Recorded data
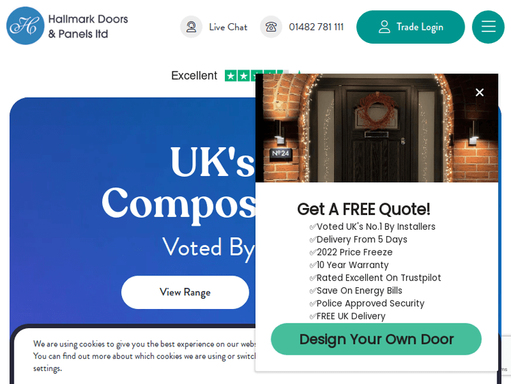Click the Christmas door photo in popup
The height and width of the screenshot is (384, 511).
[x=376, y=128]
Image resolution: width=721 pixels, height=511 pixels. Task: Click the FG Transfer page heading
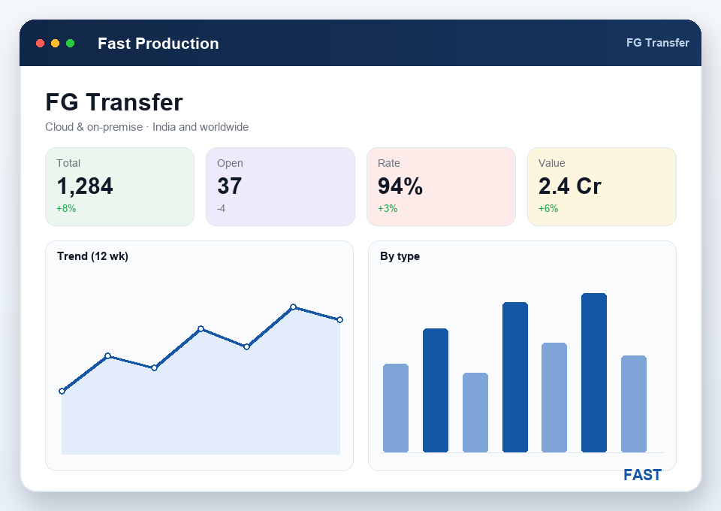(114, 102)
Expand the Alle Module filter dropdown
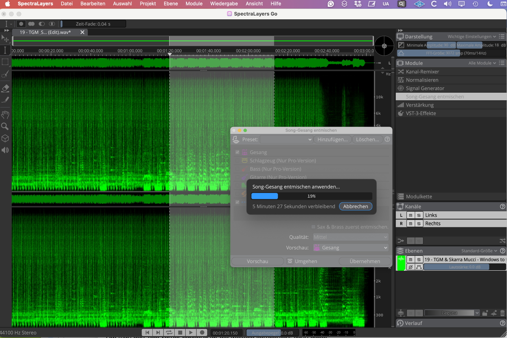 click(x=482, y=63)
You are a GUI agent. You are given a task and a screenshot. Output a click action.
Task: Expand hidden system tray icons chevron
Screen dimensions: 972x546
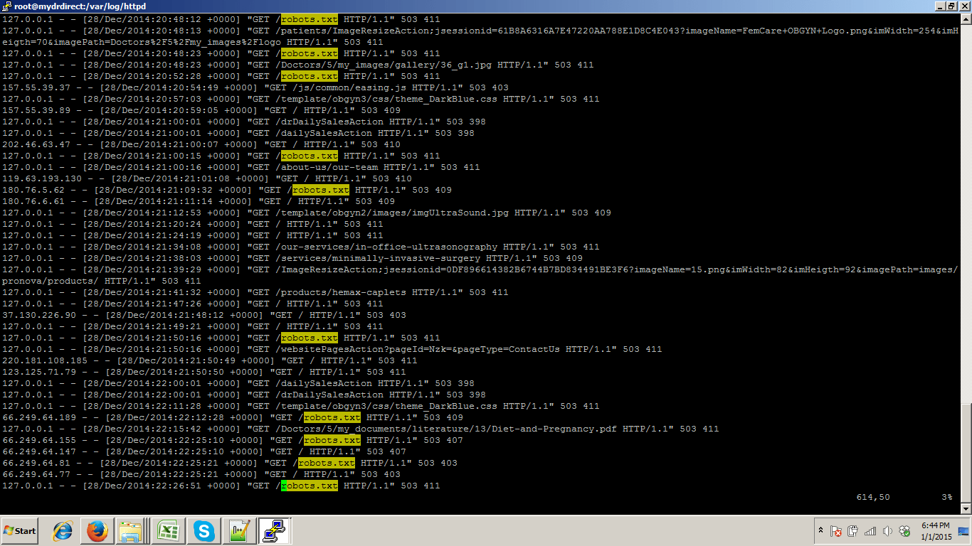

ABOUT THIS TASK
Write out exactly the lines that run from the one containing "Image resolution: width=721" to the last line of the entries above, both ends kept, pictures left out.

ANSWER SPACE
Image resolution: width=721 pixels, height=511 pixels. Task: Click the FG Transfer page heading
(114, 102)
Expand the Alle Module filter dropdown
 click(x=482, y=63)
You are a GUI agent. You are given a task and a screenshot. Output a click action.
Task: Expand hidden system tray icons chevron
Screen dimensions: 972x546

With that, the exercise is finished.